** INPUT RECORDS follows **

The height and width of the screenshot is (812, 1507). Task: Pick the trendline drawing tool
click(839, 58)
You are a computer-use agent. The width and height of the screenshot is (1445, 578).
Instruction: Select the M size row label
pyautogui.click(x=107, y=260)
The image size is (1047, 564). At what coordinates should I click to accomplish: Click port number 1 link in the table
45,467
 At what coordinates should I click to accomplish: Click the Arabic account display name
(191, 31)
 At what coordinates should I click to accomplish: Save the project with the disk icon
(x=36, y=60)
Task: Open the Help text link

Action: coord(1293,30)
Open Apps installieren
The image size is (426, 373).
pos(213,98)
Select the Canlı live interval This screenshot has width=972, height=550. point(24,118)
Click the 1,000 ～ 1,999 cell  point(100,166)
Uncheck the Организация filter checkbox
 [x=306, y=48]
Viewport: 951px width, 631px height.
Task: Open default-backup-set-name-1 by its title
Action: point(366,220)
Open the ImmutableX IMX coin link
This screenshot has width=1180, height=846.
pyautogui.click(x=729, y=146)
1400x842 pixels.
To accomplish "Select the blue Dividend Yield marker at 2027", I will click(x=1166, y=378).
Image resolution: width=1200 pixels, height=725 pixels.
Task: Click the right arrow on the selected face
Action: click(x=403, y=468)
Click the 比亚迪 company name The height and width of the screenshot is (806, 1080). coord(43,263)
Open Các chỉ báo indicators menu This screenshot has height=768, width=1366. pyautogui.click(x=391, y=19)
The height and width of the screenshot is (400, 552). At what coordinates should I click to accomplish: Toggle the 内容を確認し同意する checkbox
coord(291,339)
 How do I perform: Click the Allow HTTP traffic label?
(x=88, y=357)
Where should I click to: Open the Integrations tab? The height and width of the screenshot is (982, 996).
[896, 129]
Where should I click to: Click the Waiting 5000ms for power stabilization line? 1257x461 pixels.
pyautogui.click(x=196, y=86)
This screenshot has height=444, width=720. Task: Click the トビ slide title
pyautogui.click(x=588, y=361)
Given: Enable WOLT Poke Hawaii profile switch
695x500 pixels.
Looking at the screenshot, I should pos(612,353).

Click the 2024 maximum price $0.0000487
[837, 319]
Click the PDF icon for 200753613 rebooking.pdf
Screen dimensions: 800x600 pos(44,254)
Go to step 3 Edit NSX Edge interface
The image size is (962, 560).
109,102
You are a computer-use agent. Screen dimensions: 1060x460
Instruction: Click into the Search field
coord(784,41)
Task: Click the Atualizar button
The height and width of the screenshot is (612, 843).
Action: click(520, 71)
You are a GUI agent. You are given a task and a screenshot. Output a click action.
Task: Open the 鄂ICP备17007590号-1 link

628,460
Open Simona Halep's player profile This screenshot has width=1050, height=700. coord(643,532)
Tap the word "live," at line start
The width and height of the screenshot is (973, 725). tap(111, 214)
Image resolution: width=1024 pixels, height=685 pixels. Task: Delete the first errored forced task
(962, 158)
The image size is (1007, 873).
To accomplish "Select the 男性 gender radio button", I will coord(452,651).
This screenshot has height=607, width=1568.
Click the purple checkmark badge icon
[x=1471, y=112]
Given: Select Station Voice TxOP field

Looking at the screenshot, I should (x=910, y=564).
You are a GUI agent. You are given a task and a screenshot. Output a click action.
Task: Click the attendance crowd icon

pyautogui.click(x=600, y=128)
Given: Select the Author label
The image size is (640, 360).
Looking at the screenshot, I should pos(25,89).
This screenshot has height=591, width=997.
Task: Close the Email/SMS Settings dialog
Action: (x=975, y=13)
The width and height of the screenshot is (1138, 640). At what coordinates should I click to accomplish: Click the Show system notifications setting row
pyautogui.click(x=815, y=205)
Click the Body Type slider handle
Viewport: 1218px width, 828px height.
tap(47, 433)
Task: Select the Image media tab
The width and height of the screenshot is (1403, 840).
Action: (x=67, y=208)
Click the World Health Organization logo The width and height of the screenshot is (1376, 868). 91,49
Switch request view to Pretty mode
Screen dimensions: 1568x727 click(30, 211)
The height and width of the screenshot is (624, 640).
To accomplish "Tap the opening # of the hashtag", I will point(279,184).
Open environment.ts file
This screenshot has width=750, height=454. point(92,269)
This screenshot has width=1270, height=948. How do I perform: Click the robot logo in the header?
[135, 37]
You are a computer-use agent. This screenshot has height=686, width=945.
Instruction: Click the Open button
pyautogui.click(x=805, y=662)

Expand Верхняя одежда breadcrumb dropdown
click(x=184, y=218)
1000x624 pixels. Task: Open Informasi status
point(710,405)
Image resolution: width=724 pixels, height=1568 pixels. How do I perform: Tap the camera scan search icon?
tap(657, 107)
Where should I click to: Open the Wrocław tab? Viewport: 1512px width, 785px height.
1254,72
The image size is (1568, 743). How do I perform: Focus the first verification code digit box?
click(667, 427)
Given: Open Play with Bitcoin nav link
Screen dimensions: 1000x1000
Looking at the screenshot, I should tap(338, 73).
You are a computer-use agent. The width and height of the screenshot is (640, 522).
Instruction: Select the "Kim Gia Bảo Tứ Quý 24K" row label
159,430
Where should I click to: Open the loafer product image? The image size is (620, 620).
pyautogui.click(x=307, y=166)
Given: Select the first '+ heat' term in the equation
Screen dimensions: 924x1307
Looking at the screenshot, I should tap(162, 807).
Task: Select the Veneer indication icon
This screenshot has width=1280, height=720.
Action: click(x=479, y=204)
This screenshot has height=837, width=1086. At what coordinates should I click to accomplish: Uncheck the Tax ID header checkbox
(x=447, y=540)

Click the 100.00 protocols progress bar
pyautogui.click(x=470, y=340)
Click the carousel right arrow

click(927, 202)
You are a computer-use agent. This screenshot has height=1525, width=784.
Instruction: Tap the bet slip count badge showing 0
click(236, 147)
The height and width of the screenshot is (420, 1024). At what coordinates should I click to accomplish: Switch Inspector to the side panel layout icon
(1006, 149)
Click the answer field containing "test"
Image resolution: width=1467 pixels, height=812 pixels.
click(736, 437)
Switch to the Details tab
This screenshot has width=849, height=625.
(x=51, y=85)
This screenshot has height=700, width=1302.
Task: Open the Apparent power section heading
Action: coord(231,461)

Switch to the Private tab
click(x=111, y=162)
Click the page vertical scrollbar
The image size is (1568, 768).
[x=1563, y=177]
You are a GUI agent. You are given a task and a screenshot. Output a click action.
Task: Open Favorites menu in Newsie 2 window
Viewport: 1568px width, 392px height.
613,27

** End of INPUT RECORDS **

* _ACTIVITY_
Starting at the line that contains "Switch to the Private tab", print every line through the last one of the records, exactly and with nothing else.

* _RESULT_
Switch to the Private tab
click(x=111, y=162)
Click the page vertical scrollbar
The image size is (1568, 768).
[x=1563, y=177]
You are a GUI agent. You are given a task and a screenshot. Output a click action.
Task: Open Favorites menu in Newsie 2 window
Viewport: 1568px width, 392px height.
613,27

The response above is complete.